» **Activity**
Copy exactly the lines of the material below that run from the one containing "Open the Hilo" through the one containing "The image size". Copy no other lines.
═══ Source material
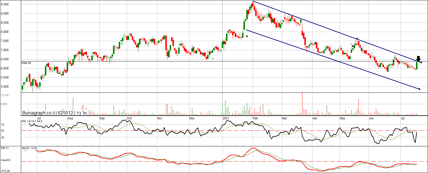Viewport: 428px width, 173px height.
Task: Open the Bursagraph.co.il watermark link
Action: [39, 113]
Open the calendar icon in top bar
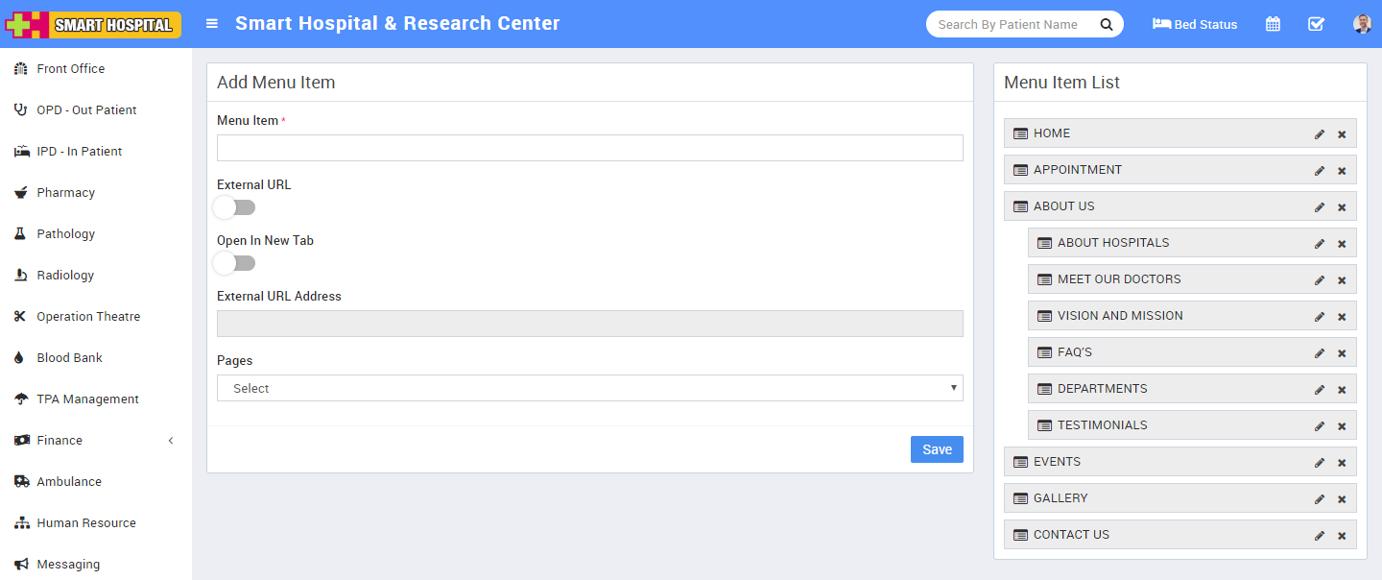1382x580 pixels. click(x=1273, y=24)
══════
═══ Source material
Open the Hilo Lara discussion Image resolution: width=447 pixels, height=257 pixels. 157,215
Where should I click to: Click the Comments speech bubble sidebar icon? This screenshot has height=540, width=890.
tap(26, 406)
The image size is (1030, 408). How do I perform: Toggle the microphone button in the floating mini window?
══════
» **Task answer**
Open the Hilo Lara discussion Image resolution: width=447 pixels, height=257 pixels. 157,215
Where should I click to: Click the Comments speech bubble sidebar icon? This screenshot has height=540, width=890.
tap(26, 406)
The image size is (1030, 408). How do I perform: Toggle the microphone button in the floating mini window?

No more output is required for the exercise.